*SOURCE PASSAGE:*
-*-
Response: Thank you very much for your helpful suggestions! We also recognize the inadequacy of the paper and have made detailed changes based on your suggestions. We have answered your questions one-on-one before.

Author Response File: Author Response.pdf

Reviewer 2 Report

Comments and Suggestions for Authors

This study is related to a study on the changes in adsorbed water content with temperature in the study of temperature effects in clay soils. The study used Nuclear Magnetic Resonance (NMR) technology to measure the amount of unfrozen water in three different types of marine clays, ranging from inland to coastal areas. The research findings showed that pore water in marine clay is largely dominated by bound water, and the bound water content changing with temperature in each soil layer can be studied in four stages.

According to my initial assessment, the article is well structured and has the potential to contribute to the literature. Therefore, I think that the article can be accepted after some revision. Some corrections given below may be applied before its acceptance:

1. It is unclear whether repeated measurements were made on the same samples in the manuscript, and information on the consistency and standard deviations of the results is not provided. The lack of repeatability data makes it difficult to assess the reliability of the findings. In addition, critical experimental parameters such as the initial water content and density of the samples were not explicitly controlled. This lack raises concerns about the repeatability and accuracy of the experimental results. The authors are advised to:

 

*Perform repeated measurements to ensure reliability and consistency of the results.

*Report standard deviations and variability in measurements.

*Clearly define the initial water content and density control to increase experimental repeatability.

 

2. Microstructural analysis using SEM images is limited to qualitative observations and cannot provide a quantitative assessment. In particular, important parameters such as pore size distribution, specific surface area, and particle shape factors are not calculated. The lack of these quantitative measurements limits the verification of the relationship between microstructure and bound water content. Authors are encouraged to:

 

*Perform quantitative image analysis using advanced techniques (e.g. ImageJ or MATLAB) to calculate pore size distribution, specific surface area, and particle shape factors.

 

*Relate quantitative microstructural parameters to bound water content to support proposed mechanisms.

 

3. The manuscript does not adequately compare its findings to the existing literature on bound water content and freeze-thaw cycles. In particular, recent work on thermodynamic phase change models and microstructure-water interactions is ignored. This weakens the contribution of the manuscript to the literature and raises questions about its claim to novelty. To strengthen the impact and relevance of the work, authors should:

 

*Include a comprehensive literature review that situates the work in the context of recent developments in thermodynamic modeling and microstructure-water interactions.

*Compare the results with findings from recent studies to highlight the contributions and limitations of the current work.

*Discuss the implications of the findings in the context of existing models and theories.

Author Response

Dear Reviewer,

Thank you for your kind reviews of our manuscript entitled “Quantitative analysis of bound water content in marine clay and its influencing factors during the freezing process by nuclear magnetic resonance”. Special thanks to your good comments and suggestions, and we are deeply impressed by your conscientious, rigorous, high–efficiency and responsible attitude towards the evaluation work. These comments are all valuable and very helpful for revising and improving our paper.

Under the guidance your comments, we have carefully and extensively revised and polished our manuscript. Revisions in the paper have been marked in red. We hope the corrections will meet with approval and look forward to hearing from you for further consideration. A point–to–point response is provided below.
-*-
*SOURCE MATERIAL:*
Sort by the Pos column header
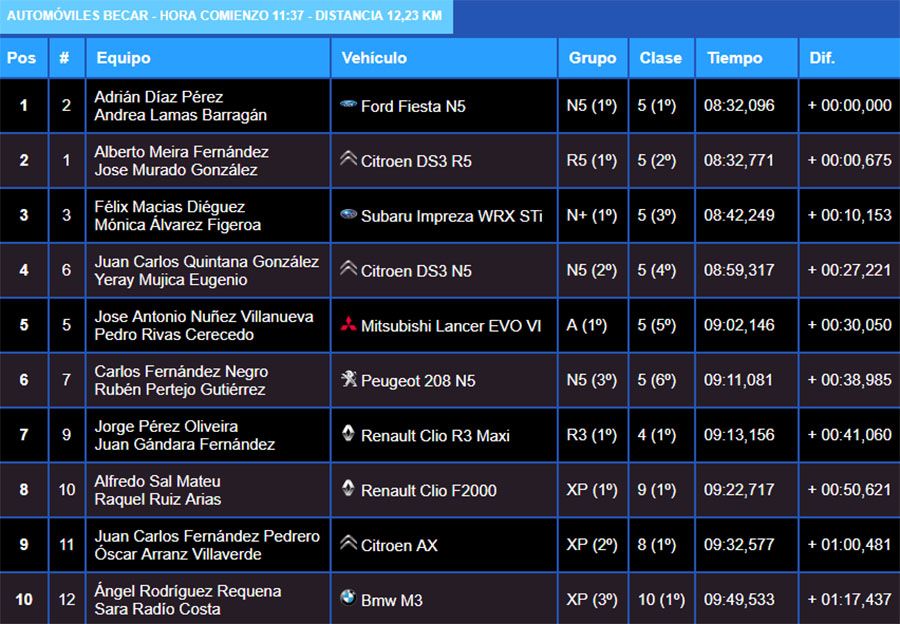The width and height of the screenshot is (900, 624). [x=21, y=58]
-*-
*TASKS AND EXERCISES:*
A – In the review of the marine clay study, recast the paragraph beginning "This study is related to" as a short list that keeps its main facts.
B – Resume the review of the marine clay study from the point where it stops.
The lines play no part in these tasks.

*TASK-BY-TASK RESULTS:*
A –
- The study examines how adsorbed water content in clay soils changes with temperature.
- It used Nuclear Magnetic Resonance (NMR) to measure unfrozen water in three types of marine clay, ranging from inland to coastal areas.
- Pore water in marine clay was found to be largely bound water.
- The change in bound water content with temperature in each soil layer can be studied in four stages.

B –
This study is related to a study on the changes in adsorbed water content with temperature in the study of temperature effects in clay soils. The study used Nuclear Magnetic Resonance (NMR) technology to measure the amount of unfrozen water in three different types of marine clays, ranging from inland to coastal areas. The research findings showed that pore water in marine clay is largely dominated by bound water, and the bound water content changing with temperature in each soil layer can be studied in four stages.

 

According to my initial assessment, the article is well structured and has the potential to contribute to the literature. Therefore, I think that the article can be accepted after some revision. Some corrections given below may be applied before its acceptance:  

Response: Thank you very much for your recognition and affirmation of our work. Your comments are very helpful in improving the level of the manuscript. We also recognize the inadequacy of the paper and have made detailed changes based on your suggestions. We will answer your questions one-on-one.

 

Comment 1: It is unclear whether repeated measurements were made on the same samples in the manuscript, and information on the consistency and standard deviations of the results is not provided. The lack of repeatability data makes it difficult to assess the reliability of the findings. In addition, critical experimental parameters such as the initial water content and density of the samples were not explicitly controlled. This lack raises concerns about the repeatability and accuracy of the experimental results. The authors are advised to:

*Perform repeated measurements to ensure reliability and consistency of the results.

*Report standard deviations and variability in measurements.

*Clearly define the initial water content and density control to increase experimental repeatability.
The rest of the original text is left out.